The views expressed by the President of the European Commission and other dignitary members mark a strong “go ahead” signal in the journey of a very important legislative piece of work collectively “Digital Services Package”. It is expected that the legislation will be soon approved and adopted and will directly apply across the European Union creating a safe framework of the digital online market.

Conclusion

With the Digital Single Market, the consumers and businesses will be in a win-win situation as it will strengthen the business competitiveness by providing better access to goods and services to the consumers. As the businesses grow with the expansion of the market through digital connectivity, more jobs will be generated and governments will also get to scale up their revenue, consequently bringing the European economy to the forefront worldwide.

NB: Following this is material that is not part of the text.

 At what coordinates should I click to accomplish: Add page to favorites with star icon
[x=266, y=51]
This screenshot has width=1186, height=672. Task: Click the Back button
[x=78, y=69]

Though the businesses will be getting the opportunity to flourish, they can also witness copyright and trademark infringements. With the online availability of huge personal data of consumers, cybersecurity, cloud protection and consumer data protection are required to be relooked and revised to make it more stringent to ensure great protection and provide a huge penalty in case of a breach. 

The three pillars specifically identify each of the challenges and lay down the foundation of a digital single market strategy. It led to the design of the framework of legislations like the Digital Services Act and Digital Markets Act, taking in the views of different stakeholders involved. Though the legislations are still pending approval, the proposals look very promising to protect the IPR and e-data by enacting provisions for creating a safe online space and also to take measures to provide opportunities to the small and medium enterprises of Europe to grow outwardly and mark their existence by competing with bigger brands. Once these legislations are finally approved and adopted, these will apply across the EU directly and will be the first set of regulations in the digital field to regulate and supervise online markets.